Although the justices grew visibly testy when dissecting the minutiae of the cases, they appeared focused on the Gaming Control Board's conflict-of-interest policy, and appeared skeptical of whether it worked.

The "partial recusals" of Gaming Control Board chairman Thomas "Tad" Decker and member Joseph "Chip" Marshall III from certain licensing decisions failed to resolve what Riverwalk contends were conflicts of interest, Riverwalk argued.

Marshall, the chief executive officer of Temple Health Systems, bowed out of decisions pertaining to TrumpStreet, the Donald Trump casino proposal in East Falls and Nicetown, based on a business relationship between Temple Health and the real estate company that was going to sell Trump his land.

Decker recused himself from discussions pertaining to SugarHouse because Cozen O'Connor, the law firm he left as managing partner in 2005 to chair the Gaming Control Board, represented SugarHouse.

Both men stated at the time that they didn't believe the connections were real conflicts, that they simply wanted to avoid the appearance of one.

But the justices questioned how Marshall, for instance, could still participate in discussions involving other applicants when he possessed a veto power over a vote on any applicant.

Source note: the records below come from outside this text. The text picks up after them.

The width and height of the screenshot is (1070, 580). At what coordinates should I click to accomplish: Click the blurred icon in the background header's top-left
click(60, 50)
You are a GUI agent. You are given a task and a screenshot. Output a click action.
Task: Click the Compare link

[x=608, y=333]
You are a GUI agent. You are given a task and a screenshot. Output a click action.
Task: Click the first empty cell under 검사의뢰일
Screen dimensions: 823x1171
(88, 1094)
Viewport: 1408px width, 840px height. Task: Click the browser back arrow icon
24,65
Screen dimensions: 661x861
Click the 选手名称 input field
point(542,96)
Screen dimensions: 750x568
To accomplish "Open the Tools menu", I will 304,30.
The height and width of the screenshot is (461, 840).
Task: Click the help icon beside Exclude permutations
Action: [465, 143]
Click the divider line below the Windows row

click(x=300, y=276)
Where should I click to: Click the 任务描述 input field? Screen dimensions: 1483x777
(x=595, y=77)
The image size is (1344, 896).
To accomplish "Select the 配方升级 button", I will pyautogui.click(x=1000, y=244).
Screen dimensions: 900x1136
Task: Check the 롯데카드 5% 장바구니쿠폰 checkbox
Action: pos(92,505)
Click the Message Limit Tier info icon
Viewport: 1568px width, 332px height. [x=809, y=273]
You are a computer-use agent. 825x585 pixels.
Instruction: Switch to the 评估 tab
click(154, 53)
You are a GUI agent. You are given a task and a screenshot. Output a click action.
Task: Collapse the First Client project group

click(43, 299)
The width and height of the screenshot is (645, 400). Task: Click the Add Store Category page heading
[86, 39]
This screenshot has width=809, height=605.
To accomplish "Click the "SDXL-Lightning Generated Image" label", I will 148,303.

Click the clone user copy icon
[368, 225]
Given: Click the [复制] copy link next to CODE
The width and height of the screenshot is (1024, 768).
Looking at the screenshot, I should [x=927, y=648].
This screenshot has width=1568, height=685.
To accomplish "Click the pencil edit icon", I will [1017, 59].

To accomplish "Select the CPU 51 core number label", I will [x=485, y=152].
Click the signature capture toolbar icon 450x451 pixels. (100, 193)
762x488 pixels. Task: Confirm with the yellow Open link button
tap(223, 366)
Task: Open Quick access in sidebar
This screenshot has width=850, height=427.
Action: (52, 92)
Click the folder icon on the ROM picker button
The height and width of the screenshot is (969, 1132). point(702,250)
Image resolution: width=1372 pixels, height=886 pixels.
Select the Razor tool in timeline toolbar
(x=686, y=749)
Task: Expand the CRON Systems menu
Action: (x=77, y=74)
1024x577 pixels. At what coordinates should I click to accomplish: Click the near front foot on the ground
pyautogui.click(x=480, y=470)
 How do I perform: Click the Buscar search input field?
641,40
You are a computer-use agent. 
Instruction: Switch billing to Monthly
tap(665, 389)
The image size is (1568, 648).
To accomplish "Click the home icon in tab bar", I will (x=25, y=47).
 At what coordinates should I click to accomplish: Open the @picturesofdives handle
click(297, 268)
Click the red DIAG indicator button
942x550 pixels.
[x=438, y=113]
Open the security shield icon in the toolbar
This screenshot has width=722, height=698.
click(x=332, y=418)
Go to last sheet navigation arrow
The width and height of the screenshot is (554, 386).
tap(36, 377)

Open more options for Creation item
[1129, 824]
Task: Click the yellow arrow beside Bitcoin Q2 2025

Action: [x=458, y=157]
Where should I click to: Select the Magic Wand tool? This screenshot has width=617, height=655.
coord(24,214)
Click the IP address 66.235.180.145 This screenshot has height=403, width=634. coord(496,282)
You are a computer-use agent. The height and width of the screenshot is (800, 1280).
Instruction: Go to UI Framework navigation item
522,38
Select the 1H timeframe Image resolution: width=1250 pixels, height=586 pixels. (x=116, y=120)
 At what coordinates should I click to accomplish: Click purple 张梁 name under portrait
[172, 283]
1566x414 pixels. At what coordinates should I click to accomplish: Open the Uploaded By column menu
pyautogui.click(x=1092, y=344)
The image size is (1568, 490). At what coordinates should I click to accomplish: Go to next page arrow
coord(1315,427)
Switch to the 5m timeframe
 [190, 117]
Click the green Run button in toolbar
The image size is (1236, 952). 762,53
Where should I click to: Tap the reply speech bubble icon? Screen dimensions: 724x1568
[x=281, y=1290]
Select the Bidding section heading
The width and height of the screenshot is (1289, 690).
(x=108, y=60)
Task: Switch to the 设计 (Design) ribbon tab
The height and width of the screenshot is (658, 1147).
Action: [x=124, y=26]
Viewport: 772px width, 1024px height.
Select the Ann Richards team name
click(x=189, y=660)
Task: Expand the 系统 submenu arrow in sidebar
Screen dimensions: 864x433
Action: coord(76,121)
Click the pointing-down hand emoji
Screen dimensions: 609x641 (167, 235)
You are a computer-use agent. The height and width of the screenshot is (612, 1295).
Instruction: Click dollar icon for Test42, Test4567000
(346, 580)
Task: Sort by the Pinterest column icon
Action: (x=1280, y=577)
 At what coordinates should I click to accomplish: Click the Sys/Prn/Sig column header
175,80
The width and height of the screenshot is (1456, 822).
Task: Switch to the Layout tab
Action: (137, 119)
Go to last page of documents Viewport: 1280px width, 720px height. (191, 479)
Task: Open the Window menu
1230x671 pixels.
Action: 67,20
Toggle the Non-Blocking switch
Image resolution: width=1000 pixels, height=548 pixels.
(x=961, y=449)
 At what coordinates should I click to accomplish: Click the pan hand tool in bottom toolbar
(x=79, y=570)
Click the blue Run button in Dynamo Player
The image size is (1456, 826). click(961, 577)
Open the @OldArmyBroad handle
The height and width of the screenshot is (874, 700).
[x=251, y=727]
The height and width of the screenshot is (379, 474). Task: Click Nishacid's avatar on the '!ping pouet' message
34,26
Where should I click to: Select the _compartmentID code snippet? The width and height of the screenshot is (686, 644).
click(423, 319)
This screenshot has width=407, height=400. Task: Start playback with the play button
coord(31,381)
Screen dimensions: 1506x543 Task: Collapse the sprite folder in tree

All licensing decisions by the seven-member board require approval by all four legislative appointees - Marshall was one - and one of the governor's three appointees.

With five Philadelphia applicants in competition for two licenses, a board member who recused himself from on application could still help a favored applicant by exercising or threatening a veto on other applicants, the justices suggested.

"For a recusal to be effective, does it not have to be effective for all of them?" Justice J. Michael Eakin asked the Gaming Control Board's lawyer, Lawrence Hoyle. Hoyle replied that Decker and Marshall followed the board's rules.

It's unclear whether the court would overturn the Philadelphia licensing decisions even if it found the board's recusal process flawed. If any of the appeals are successful, the board would have to reconsider applicants and possibly reopen the whole process, delaying the arrival of gambling in Philadelphia possibly into 2009.

The court seemed less impressed with Miller's suggestion that the board's secret deliberations violated state open-meetings law.

Chief Justice Ralph J. Cappy suggested that the board was permitted secret deliberations as a court-like panel that dealt with sensitive, confidential company information.

William H. Murphy, another attorney for Riverwalk, also argued that Foxwoods had deceived the board by failing to disclose an agreement with MGM Mirage to consider development in the competing Atlantic City market, and that the board arbitrarily decided that North Delaware Avenue could not handle traffic from a second casino in addition to SugarHouse. Both Riverwalk and losing applicant Pinnacle Entertainment's proposals were off North Delaware Avenue.

Murphy also said it was "outrageous" that the board ignored Mayor Street's last-minute endorsement of Riverwalk, five days before the Dec. 20 licensing decision but more than six months past the deadline for public comment.

Decker told The Inquirer in December that he hadn't even read Street's 20-page letter because it came in too late.

Four other appeals of the Gaming Control Board decisions, including one from Philadelphia City Council and three others from city neighborhood and anti-casino groups, are also pending.

The casinos are hoping that the court will rule before June so they can begin construction this summer.